Thursday, November 15, 2012

Thankful for My Oldest Grandchild


It was a 15-hour nightmare that began on a January Sunday afternoon in 2002.  The phone rang.  It was our son, Nathan.  “We’re on our way to Children’s Hospital,” he said in a bit of panic.  “Noah’s been sick, having a hard time breathing.  The doctor took an X-ray of his chest and thinks he sees a tumor up against his windpipe.  He’s sending us right now to Children’s.  Will you meet us there?”  They had a two hour drive from Jonesboro, so we waited about an hour before we headed that way.

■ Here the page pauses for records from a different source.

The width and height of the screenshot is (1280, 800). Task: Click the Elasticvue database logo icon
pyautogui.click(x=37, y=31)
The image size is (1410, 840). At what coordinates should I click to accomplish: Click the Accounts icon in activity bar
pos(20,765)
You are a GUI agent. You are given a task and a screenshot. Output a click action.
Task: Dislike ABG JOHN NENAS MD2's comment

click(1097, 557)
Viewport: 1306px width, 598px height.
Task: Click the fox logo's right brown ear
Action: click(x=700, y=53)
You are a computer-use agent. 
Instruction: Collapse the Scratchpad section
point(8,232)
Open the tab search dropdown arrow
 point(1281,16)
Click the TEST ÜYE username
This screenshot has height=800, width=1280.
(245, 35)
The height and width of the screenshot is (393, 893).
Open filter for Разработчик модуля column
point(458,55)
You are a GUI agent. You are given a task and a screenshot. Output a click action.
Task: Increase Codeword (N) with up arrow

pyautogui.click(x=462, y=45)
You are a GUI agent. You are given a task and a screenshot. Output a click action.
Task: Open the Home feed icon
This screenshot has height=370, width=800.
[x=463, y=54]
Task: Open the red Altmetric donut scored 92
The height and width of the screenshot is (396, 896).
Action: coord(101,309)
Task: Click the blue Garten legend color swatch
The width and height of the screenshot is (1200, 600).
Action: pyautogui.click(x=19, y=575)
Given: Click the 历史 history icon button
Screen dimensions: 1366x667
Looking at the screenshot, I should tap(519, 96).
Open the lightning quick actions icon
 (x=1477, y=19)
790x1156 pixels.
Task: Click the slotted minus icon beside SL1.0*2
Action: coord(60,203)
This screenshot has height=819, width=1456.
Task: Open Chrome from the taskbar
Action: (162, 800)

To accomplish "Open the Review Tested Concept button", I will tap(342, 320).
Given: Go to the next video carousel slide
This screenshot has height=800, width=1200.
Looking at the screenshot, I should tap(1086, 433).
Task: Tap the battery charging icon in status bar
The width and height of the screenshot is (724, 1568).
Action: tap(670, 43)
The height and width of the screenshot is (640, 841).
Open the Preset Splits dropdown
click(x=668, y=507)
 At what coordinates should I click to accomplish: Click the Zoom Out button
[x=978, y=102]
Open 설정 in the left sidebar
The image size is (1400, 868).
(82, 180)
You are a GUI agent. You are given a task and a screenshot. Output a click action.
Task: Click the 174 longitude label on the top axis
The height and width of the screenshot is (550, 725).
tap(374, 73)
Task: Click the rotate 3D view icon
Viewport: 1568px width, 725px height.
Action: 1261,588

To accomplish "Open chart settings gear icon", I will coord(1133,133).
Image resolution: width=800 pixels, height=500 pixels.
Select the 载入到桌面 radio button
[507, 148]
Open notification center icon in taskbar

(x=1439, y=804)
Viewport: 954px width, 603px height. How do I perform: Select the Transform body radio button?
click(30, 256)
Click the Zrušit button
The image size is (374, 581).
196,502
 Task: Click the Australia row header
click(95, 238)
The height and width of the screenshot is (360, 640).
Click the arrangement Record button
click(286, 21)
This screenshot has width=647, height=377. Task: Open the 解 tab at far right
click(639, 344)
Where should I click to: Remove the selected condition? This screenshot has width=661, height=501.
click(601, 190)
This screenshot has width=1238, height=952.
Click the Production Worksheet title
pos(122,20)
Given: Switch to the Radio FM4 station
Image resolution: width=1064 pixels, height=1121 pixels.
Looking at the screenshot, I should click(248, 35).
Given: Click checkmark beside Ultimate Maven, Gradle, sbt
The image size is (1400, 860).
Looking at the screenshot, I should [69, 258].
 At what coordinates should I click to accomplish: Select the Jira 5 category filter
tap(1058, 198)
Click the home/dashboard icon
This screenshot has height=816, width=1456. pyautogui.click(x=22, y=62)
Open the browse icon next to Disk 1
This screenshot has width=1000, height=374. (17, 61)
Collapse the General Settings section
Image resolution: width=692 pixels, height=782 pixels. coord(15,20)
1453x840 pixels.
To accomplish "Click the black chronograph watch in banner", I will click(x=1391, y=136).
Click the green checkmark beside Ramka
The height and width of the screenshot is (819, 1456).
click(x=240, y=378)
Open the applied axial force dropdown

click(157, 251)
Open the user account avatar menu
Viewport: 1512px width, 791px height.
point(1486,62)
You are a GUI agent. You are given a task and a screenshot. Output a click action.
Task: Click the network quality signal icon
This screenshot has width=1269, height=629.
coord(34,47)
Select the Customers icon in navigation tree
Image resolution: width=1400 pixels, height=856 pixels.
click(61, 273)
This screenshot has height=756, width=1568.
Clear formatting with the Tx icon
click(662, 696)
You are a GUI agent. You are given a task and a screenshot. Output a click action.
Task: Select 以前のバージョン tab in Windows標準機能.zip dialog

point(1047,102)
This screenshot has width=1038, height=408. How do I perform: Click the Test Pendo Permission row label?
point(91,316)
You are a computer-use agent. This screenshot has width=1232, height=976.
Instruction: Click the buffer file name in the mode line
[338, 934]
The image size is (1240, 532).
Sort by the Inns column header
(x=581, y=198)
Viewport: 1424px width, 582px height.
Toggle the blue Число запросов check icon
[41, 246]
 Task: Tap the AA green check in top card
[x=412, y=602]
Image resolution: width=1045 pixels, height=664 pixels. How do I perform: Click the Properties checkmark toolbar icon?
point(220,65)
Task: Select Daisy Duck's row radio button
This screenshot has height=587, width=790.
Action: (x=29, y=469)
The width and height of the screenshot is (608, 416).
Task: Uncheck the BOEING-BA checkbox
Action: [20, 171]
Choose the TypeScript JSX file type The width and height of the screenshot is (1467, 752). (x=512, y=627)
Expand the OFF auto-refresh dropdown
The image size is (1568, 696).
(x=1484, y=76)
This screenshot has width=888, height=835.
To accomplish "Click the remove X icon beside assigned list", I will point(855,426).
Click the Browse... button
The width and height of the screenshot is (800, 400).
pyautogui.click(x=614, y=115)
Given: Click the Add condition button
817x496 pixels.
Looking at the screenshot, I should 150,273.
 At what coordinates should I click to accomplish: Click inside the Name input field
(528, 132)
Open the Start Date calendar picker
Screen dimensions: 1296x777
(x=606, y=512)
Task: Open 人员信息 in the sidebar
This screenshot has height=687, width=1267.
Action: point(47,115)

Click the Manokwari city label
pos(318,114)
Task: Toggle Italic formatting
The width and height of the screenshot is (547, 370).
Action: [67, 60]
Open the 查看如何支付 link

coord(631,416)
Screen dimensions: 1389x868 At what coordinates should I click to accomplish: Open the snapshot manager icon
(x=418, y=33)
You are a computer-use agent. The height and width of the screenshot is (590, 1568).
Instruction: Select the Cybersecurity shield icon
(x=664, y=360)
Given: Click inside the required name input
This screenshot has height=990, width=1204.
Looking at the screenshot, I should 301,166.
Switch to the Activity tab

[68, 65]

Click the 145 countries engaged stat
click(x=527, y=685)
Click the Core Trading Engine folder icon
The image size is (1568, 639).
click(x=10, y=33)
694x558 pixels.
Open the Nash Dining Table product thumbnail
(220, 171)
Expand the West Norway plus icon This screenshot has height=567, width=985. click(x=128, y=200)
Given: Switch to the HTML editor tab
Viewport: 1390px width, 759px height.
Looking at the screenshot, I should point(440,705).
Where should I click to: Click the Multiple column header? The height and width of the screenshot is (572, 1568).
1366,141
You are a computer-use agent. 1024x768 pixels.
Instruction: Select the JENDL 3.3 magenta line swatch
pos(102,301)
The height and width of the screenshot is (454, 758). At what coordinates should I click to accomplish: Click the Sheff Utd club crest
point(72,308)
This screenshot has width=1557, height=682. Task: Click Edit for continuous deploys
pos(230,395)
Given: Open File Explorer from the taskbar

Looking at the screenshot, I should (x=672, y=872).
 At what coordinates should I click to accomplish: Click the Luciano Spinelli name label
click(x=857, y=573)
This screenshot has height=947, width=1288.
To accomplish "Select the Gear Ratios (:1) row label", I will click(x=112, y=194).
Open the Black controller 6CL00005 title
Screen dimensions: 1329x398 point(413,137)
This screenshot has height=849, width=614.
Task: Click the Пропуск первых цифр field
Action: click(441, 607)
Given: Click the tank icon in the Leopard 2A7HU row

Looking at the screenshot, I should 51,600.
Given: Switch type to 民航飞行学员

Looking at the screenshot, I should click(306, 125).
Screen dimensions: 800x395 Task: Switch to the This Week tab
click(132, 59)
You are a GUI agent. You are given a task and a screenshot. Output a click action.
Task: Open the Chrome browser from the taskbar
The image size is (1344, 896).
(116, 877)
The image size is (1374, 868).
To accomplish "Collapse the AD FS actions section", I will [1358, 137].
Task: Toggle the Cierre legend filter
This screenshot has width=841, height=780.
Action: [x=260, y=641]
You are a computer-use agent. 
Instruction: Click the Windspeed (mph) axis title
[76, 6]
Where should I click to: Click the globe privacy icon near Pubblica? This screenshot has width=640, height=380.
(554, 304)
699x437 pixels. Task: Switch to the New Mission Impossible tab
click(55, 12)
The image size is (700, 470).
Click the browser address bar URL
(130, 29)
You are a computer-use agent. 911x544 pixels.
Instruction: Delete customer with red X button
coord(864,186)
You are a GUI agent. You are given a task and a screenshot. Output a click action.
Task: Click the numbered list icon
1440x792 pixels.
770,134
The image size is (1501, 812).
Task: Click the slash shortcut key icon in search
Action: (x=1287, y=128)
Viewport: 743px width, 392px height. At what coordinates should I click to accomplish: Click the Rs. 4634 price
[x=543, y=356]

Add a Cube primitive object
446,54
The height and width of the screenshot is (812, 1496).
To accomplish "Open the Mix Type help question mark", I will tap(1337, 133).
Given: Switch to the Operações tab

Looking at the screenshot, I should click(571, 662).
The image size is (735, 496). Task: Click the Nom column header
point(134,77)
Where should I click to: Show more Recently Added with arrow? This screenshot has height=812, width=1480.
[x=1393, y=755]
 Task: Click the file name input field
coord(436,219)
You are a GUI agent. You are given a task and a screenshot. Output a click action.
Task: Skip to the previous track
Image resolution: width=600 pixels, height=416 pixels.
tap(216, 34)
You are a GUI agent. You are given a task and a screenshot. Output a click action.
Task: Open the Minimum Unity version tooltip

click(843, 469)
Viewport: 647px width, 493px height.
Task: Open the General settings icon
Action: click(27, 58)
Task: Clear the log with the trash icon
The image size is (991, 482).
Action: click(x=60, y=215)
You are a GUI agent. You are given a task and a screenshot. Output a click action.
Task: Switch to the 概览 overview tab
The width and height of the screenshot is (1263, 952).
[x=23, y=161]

It was a quiet drive to Little Rock—not much talking, just a few tears and lot of quiet praying.  Noah was born in August.  He had been conceived out of wedlock.  When I first heard of the pregnancy, I wondered if adoption would be the best route for two unmarried kids.  Would it be the most loving thing for the baby?  I thought it might.  But they elected to keep the baby and even though at this point Noah had only been in our lives for about five months, we couldn’t imagine life without him.  But keeping Noah was no easy thing for his parents.  I don’t know how many late night calls we received from our son: “Noah’s crying and we can’t get him to stop.”  It was a tough time.  My son was trying to finish college and hold down pretty close to a full-time job.  Nathan and his wife were kids trying to raise a kid.  Everybody in the house was exhausted, and when Noah kept them up at night, it was just almost too much to take.

So as if there wasn’t enough stress in the family, now this tumor.  We met at the hospital.  The doctors put Noah in the ICU immediately, looking at surgery the next morning.  We took turns through the night staying in ICU with Noah.  I remember standing over that little kid in that ICU bed.  He looked so helpless, so lifeless, a tube here and a tube there.  “Please, God,” I pleaded.  “Give him a break.  There’s been so much trial and trouble with his mom and dad already, please don’t add to the burden.  I don’t know how much more they can take.  You can fix this, God.  Please, please, fix this.  Heal this little boy.”  And I wasn’t the only one praying.

There wasn’t much sleep to be had that night for any of us.  And by the time the sun began to stream through the waiting room windows, we had all kind of steeled ourselves for what we anticipated would be a long day.  We were waiting for the doctor to come in and tell us the plan.  About 9:30 or so, a couple of doctors entered the waiting room: “McCallum family?”  We circled around the doctors.  “Good news,” they announced.  “After studying the X-rays we believe your son has no tumor.”  They went on to explain why the doctor in Jonesboro thought he did.  So they answered our questions, left the room, and we collapsed in gratitude.  If we’d have had the energy to jump for joy, we would have.  We were certainly jumping on the inside.

I was struck in those moments about how hard it is to be to effusive in gratitude in a room where others would not be getting good news that day.  Though this wasn’t a miracle healing—there never was a tumor in the first place—we still believed that God had been kind to us that day.  And though one’s thanksgiving is tempered by the hardships of others whose children may not even leave that hospital alive, we were thankful, thankful to the bone.

And after contemplating through the night what it might be like to never see Noah grow up, our gratitude was deepened all the more.  It’s a gratitude we’ve carried across these eleven years of his life.  It’s a gift to throw the football with him, a pleasure to watch him play whatever sport is in season, a joy when the phone rings and his name is on the caller ID, and a lot of fun to talk Razorback and Cowboys football with him.  It was a thrill to baptize him when he gave his life to Jesus.  And to think that such wonderful things might never have been … well, I’m just thankful to God that they have been.

God has since blessed Dayna and me with five grandchildren.  We love them all.  We can’t imagine life without a single one of them.  But for a few hours in January of 2002, we did think about life without Noah, and it was a bitter thing to contemplate.  So in this season of Thanksgiving, I’m thankful for my oldest grandchild, Noah Scott McCallum.  May his years be many and meaningful.  May he make much of Jesus in however many years God gives him.  And whether those years be many or few, I will be thankful for every one.